Not content with slandering her character, Limbaugh then inched his bloated carcass further out on a limb and said that people like Fluke should, in exchange for us paying for their contraceptives, make pornos and post them online.
Now, let's all do ourselves a favor and try not to conjure up images of El Rushbo of the Dominican after a hard day sitting on his fat ass spitting at liberals and dark people into his gold-plated microphone and relaxing by sitting on his fat ass some more, his Bermuda shorts wrinkled at his ankles, blue polo shirt rolled up to his man tits to avoid the presumed onslaught of his watery spunk. Let's try not to imagine him sitting before a monitor, his browser turned to some college porn site as he kneads the penis he hasn't seen since Ron Jeremy could wear a 36 waist, muttering, "Make me pay for your birth control, huh, you liberal slut? Godamnit, do I have to pop these little blue fuckers like beer nuts!? C'mon, little Rusty, on your feet, soldier!"
No, no, let's not do that. Instead, let's concentrate on this being all of a piece, that virtually all these examples of misogynism out of many just happened to all take place last Thursday as if on cue and coordinated through some right wing newsletter extruded through Karl Rove's overworked fax machine.
Whether or not you wish to believe this was all carefully coordinated with the care of a D-Day, one thing is clear: In Republican circles, woman have not advanced one inch since the 19th century and the white Republican males have conned their women into believing they hadn't. And this week, they served notice on Capitol Hill, small City Council halls and in the media of who they think should still be in charge and dictating health care and birth control to women.
This is essentially why the right wing hated Sonia Sotomayor, Elena Kagan and especially Elizabeth Warren. Warren represents the biggest threat because, unlike Sotomayor and Kagan during their confirmation hearings, Warren could afford to state an avowed agenda: to protect the American people from the vultures of Wall Street. She stands to be an even bigger threat as our next junior Senator from Massachusetts. She's a woman who knows how to defend not only herself but others, as well.

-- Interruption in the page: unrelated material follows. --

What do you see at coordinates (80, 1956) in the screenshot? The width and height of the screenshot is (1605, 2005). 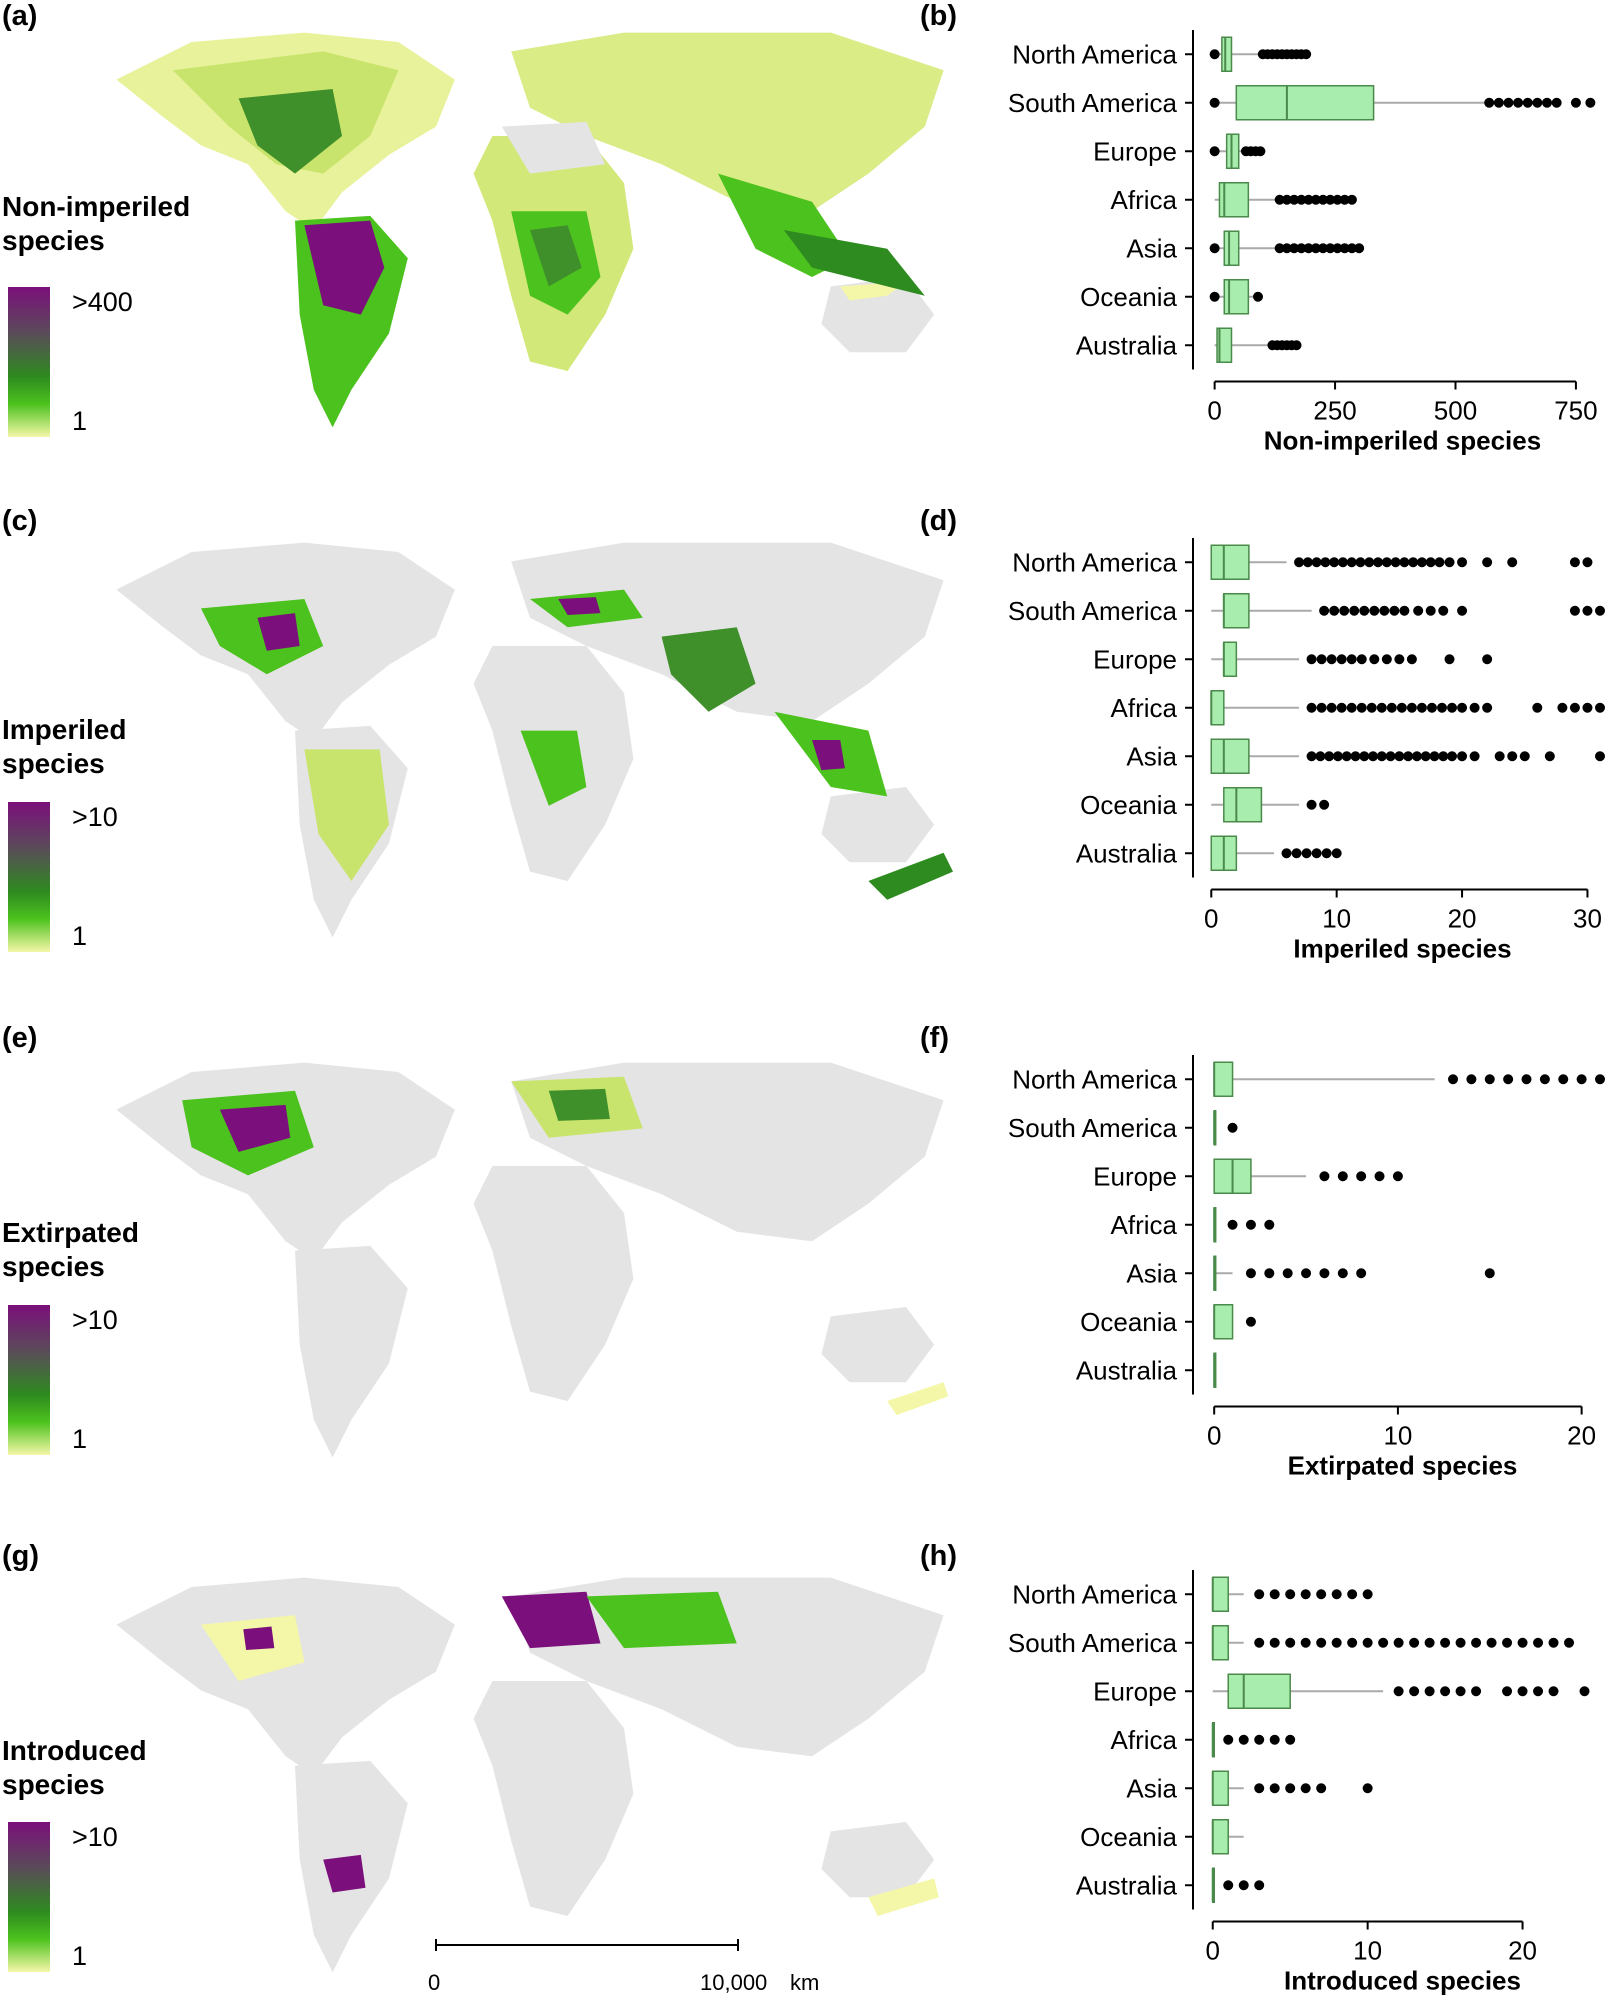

The brouhaha at the Susan G. Komen Foundation and its own inner circle of self-loathing, female right wing ideologues was mere prelude last month of the misogynistic madness to come. The Old Boy Network is more like a treehouse club where "Girls Not Allowed" is scrawled on a sign on the rickety door, still pretending as if it's still the 19th century, a time when women were seen pregnant, barefoot and in the kitchen but never heard except during the agony of childbirth.
3 Comments:
Hello mike. Good work. One little item however. The story of granting personhood to sperm was a protest bill related to the assault on women of late. I think the woman who proposed it was doing so to make a point that it is the women who are being attacked and not the men of course. Similarly a bill was presented that would have required men to get a rectal exam and EKG before being allowed a prescription for ED relief..
It's interesting that the writer knocks NASCAR but his first example is a female driver in....wait for it..NASCAR.No one should believe women or people of color have come very far just because of certain, specific changes or actions..a minority is still a minority and treated with the same amount of disdain by the white guys and their supporters on the right.
The issue here wasn't the author's thoughts on NASCAR but the reaction to a female NASCAR driver complaining about lack of respect. Yeah, NASCAR is silly but any woman who wants to make herself a success in it ought to be judged on the same terms as her male counterparts.